Let’s face it: at present, data science at its best is about recognising pictures of cats.
Now, automatically identifying pictures, identifying verbal instructions or recommending what to type is obviously tremendously useful, as it can enhance user experience as well as automate tedious and labour-intensive tasks.
But outside of Siri and Google Translate, people in a business context are generally interested in knowing the effects of decisions they make, to see if they should make them at all.
Voice assistant, coming to a movie theater near you (courtesy: Sharon Graphics)A cat has features which define it to the exclusion of anything else, ears, tails, whiskers, you name it.
So that in the end, a spade is a spade, and, well, a cat is a cat.
But when it comes to humans, things get messier.
A customer’s purchasing habits, a fraudster’s embezzling techniques or an Uber driver’s ride patterns are the result of people’s responses to their environment, taking into account the costs and benefits of their actions (though maybe not to the fullest extent).
These costs and benefits can vary through time, as a response to, say, changes in the law or available technology.
They can also change as a result of learning by the participants.
An example will better illustrate why a dose of theory becomes tremendously important in such contexts: just imagine I’m trying to sell you a regular pencil for $1,000.

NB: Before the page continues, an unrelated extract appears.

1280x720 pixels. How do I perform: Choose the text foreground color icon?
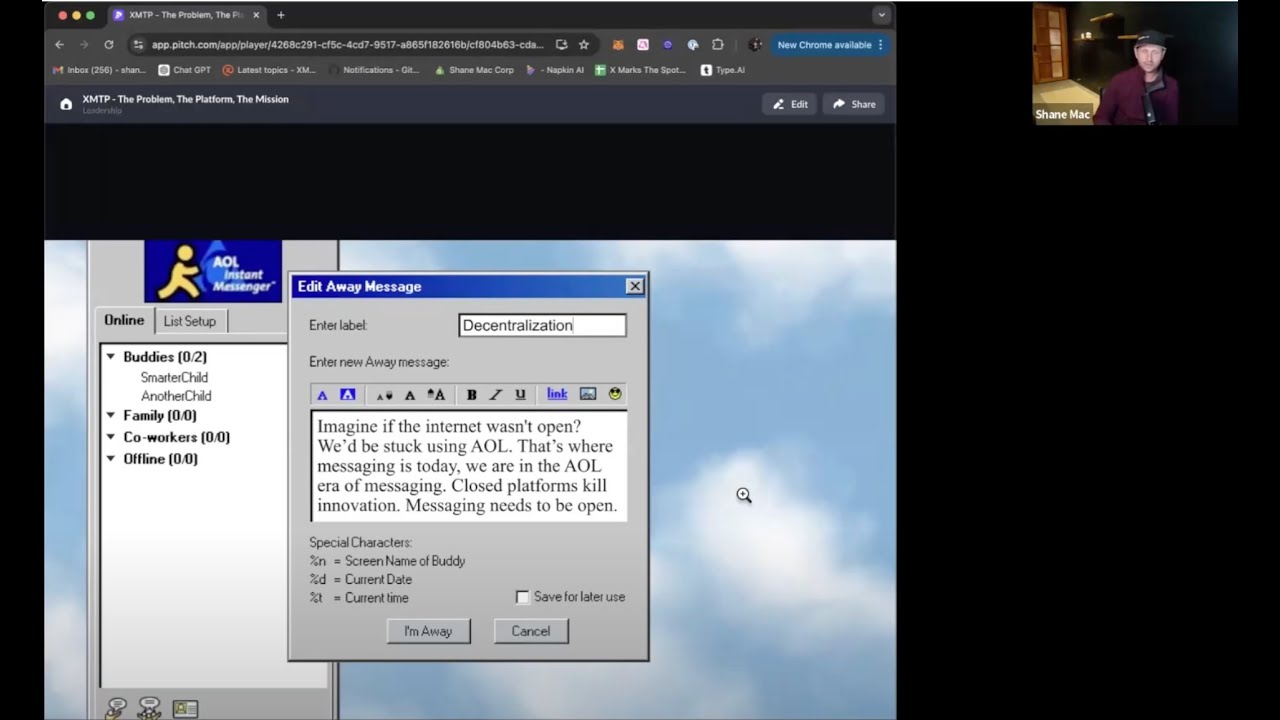click(322, 395)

You wouldn’t buy it and probably go: “No way, that’s not the price of a pencil!”.
And you’d be right because my offer is not a price, until you and I agree to the exchange.
This basic toy example can have dramatic consequences in the real world: in discussions with data scientists at a relatively large tech company, they were really puzzled to hear that prices posted by providers on their platform actually became price information only when the sellers met a buyer.
This meany that no less than 75% of the data should be thrown away, as most postings didn’t end up in a transaction.
Data about human behaviour is suffused with this kind of issues, of which price bargaining is just one.
What this means is that any model that one blindly fits to the data will only be as good as the data it’s being fitted to, until something new comes along which changes the nature of the interaction between agents.
So since the mother-of-all-data-sets doesn’t exist, what theory does is weave in as common knowledge what one has learned from other unconnected data sets.
This is the obvious role of theory as generalisation.
Cause and effectNow theory doesn’t only prove more robust in the case of (forever) incomplete data sets.
There is a growing trend in data science focusing on causal inference, that is trying to answer the question: why did this happen?.That is going further than pure correlation (e.
people who smoke die sooner) and instead figure out what happens so we can act on it (e.
the smoke from cigarettes contains all sorts of things that get stuck in the lungs, potentially degenerating into cancer: from this you can safely conclude that stopping to smoke helps in avoiding a premature ending).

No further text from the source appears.